On Mon, Dec 19, 2005 at 03:38:23PM -0500, Tony Heal wrote:
> I have a database name I want to replace inside of an xml file. I can do
> this in several step using sed, but I would like to do it in a single step
> using perl.

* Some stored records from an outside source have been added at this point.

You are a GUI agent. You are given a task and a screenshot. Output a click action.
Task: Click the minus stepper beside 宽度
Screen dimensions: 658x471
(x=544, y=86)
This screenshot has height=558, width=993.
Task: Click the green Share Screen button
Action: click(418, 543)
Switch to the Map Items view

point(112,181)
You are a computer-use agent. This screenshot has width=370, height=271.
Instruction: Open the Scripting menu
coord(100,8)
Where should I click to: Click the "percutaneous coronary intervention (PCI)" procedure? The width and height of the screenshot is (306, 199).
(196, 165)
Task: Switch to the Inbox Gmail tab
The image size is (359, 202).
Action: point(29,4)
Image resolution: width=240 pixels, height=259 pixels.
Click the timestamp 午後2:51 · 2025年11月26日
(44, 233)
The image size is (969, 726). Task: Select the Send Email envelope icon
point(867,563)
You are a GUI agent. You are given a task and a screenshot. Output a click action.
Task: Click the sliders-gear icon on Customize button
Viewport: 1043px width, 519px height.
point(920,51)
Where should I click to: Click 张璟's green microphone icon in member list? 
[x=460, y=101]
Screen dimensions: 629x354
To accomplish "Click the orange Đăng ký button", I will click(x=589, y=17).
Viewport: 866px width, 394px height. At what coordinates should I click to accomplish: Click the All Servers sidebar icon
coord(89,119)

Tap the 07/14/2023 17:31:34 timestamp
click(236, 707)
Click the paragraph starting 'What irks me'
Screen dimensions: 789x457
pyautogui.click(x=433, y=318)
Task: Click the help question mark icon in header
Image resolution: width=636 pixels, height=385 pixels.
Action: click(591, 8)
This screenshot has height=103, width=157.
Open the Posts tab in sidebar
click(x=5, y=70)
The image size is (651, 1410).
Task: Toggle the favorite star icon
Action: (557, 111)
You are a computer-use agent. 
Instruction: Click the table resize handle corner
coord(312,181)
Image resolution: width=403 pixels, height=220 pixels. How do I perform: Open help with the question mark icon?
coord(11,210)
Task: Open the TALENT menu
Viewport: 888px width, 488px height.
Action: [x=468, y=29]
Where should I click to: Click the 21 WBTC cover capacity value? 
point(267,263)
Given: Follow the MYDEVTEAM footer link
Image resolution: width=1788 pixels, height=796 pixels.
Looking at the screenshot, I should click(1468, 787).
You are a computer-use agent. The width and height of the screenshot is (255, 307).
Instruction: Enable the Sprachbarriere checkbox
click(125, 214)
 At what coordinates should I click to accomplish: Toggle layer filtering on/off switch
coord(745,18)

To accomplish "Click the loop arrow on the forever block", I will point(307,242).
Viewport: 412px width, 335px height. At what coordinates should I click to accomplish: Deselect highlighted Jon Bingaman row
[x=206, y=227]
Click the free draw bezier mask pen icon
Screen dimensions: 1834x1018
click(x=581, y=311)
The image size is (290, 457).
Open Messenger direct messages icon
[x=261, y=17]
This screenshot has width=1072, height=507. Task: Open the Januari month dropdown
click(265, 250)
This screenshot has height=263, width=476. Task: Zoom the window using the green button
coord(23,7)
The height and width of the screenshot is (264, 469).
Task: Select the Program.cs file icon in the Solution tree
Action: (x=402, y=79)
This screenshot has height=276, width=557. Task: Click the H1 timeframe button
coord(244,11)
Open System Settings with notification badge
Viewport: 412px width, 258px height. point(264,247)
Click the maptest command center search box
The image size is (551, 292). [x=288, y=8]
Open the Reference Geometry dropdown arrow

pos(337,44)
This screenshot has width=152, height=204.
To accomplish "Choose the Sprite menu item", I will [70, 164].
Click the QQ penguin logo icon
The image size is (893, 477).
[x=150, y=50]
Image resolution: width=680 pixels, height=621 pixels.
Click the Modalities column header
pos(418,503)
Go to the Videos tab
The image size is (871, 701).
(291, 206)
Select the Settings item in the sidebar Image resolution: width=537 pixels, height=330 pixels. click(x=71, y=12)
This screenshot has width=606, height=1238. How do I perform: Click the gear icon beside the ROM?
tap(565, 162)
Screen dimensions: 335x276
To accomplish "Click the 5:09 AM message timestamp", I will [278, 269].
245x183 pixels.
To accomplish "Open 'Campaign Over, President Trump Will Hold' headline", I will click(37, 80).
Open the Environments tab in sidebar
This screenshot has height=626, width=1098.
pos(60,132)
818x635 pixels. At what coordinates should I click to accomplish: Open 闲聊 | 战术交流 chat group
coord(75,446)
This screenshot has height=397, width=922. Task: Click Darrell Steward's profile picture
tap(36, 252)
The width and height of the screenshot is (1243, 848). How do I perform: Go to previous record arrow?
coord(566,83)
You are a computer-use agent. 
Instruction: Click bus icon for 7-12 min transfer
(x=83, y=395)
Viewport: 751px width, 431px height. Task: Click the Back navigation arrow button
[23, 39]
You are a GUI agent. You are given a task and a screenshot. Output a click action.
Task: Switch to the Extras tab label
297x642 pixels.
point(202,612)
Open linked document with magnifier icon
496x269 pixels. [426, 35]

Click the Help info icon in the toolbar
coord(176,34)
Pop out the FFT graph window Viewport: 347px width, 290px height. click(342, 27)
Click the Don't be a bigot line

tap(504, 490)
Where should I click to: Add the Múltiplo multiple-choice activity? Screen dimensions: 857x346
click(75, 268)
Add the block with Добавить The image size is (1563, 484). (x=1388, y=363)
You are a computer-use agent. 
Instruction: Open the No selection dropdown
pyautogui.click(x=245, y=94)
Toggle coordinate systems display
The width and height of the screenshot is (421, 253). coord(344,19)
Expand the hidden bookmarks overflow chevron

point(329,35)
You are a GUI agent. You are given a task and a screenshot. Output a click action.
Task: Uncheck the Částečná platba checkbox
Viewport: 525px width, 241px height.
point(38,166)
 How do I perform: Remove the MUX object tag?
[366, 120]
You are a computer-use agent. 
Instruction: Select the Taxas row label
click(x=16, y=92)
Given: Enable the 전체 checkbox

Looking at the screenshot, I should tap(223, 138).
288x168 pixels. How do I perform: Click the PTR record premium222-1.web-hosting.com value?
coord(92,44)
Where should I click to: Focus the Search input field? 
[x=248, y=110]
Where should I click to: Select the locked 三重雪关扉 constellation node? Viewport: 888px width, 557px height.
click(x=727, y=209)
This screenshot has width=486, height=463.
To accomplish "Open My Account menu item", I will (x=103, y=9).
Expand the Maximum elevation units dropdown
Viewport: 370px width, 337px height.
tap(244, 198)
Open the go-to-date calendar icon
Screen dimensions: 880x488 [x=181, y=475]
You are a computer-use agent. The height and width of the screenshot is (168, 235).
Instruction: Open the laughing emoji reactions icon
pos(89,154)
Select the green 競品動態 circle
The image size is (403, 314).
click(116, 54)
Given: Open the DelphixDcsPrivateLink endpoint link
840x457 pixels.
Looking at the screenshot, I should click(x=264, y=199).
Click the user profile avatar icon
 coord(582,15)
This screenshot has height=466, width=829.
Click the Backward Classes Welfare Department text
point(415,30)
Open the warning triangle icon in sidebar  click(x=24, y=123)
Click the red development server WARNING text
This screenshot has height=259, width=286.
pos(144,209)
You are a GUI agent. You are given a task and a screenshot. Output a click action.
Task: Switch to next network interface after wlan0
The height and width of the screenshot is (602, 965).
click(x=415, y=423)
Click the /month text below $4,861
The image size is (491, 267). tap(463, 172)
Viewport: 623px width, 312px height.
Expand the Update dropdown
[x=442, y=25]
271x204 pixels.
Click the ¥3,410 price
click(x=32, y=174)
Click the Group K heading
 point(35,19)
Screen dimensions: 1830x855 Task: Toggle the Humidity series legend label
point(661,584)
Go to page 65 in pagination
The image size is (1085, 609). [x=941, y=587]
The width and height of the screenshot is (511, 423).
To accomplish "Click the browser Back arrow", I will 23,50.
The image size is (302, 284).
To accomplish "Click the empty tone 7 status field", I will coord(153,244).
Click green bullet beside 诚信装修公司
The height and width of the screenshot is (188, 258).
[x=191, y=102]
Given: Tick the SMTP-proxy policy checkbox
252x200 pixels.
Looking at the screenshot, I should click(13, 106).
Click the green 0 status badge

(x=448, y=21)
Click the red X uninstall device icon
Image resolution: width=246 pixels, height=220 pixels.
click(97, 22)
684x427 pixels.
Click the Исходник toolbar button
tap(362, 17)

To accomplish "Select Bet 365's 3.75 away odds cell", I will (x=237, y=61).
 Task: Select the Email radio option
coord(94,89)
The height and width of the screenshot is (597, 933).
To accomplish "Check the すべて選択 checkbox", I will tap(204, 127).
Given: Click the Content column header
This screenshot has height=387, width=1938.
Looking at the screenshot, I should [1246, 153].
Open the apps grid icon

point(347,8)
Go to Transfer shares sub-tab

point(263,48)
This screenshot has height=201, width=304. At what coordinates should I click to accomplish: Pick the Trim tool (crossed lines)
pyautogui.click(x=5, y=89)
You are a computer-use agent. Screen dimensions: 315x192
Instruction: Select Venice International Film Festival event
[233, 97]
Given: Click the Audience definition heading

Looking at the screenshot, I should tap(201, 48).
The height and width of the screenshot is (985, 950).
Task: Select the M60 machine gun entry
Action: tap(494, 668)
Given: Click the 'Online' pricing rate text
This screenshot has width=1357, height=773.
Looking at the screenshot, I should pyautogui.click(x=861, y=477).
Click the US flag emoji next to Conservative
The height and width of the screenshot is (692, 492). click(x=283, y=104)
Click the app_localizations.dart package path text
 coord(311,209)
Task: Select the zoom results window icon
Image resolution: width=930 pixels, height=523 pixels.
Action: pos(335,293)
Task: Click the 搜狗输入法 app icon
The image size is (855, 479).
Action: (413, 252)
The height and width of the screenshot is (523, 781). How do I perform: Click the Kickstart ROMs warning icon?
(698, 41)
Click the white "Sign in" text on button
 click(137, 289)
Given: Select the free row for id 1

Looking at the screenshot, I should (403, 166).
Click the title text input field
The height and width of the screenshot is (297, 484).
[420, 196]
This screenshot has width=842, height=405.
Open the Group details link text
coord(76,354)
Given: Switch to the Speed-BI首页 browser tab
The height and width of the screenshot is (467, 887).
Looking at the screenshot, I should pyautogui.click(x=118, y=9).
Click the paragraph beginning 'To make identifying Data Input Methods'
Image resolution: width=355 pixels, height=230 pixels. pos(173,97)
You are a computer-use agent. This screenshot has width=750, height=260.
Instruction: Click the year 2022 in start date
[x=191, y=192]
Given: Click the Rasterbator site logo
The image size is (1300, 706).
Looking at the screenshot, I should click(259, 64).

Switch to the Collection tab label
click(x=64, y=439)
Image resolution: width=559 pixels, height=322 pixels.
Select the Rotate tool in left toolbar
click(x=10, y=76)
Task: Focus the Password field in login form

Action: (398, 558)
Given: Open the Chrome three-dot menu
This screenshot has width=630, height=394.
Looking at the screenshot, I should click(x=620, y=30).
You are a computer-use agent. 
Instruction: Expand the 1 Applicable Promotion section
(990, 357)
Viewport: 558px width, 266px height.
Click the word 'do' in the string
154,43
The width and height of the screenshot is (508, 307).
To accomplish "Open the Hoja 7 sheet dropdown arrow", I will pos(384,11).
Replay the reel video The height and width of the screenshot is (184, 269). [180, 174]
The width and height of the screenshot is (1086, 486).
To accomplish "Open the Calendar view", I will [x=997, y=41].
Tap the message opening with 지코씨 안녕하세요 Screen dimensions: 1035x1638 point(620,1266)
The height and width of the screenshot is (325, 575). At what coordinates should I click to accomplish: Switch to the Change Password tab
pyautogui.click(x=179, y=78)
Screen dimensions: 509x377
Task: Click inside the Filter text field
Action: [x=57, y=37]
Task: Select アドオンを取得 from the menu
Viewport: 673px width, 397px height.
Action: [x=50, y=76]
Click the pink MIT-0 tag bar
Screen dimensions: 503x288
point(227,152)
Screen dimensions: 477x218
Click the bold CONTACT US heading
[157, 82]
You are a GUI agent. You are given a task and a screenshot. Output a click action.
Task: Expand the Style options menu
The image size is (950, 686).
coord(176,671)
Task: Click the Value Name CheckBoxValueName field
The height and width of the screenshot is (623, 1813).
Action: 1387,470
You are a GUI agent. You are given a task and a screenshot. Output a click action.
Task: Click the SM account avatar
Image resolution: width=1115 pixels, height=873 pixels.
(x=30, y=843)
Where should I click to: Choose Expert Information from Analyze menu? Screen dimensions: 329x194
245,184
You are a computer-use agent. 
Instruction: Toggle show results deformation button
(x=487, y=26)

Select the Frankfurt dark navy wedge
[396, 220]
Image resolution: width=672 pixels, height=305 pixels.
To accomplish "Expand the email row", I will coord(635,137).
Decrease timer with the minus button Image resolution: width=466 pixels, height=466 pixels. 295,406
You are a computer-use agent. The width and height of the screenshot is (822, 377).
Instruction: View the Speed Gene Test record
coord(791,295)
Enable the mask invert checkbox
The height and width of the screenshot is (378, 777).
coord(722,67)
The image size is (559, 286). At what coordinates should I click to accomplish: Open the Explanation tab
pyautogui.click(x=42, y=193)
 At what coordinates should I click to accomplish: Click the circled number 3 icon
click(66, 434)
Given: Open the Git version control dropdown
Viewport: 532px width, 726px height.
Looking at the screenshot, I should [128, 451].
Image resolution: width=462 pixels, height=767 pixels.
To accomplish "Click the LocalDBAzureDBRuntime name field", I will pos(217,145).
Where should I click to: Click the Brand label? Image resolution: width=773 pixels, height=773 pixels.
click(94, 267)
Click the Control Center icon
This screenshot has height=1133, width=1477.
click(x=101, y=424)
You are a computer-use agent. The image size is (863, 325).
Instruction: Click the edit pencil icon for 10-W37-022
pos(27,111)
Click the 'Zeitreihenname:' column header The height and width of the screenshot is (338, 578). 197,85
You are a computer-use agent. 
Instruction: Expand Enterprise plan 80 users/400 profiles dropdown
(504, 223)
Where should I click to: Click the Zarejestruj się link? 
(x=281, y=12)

This is what I have in sed and what does not work in perl.
>  
> SED
> #!/bin/bash
> echo -n "Please enter the name of the new database: "
> read syelledb
> dbchange=`cat /tmp/data-sources.xml|grep database|cut -d ">" -f2|cut -d "<"
> -f1`
> sed s/$dbchange/$syelledb/ /tmp/data-sources.xml > /tmp/data-sources.xml.tmp
> mv /tmp/data-sources.xml /tmp/data-sources.xml.orig
> mv /tmp/data-sources.xml.tmp /tmp/data-sources.xml
> 
> PERL (single line in bash script)
> #!/bin/bash
> echo -n "Please enter the name of the new database: "
> read syelledb
> 
> dbchange=`cat /tmp/data-sources.xml|grep database|cut -d ">" -f2|cut -d "<"
> -f1`
> /usr/bin/perl -pi -w -e 's/$dbchange/$syelledb/'

use double quotes:

/usr/bin/perl -pi -w -e "s/$dbchange/$syelledb/"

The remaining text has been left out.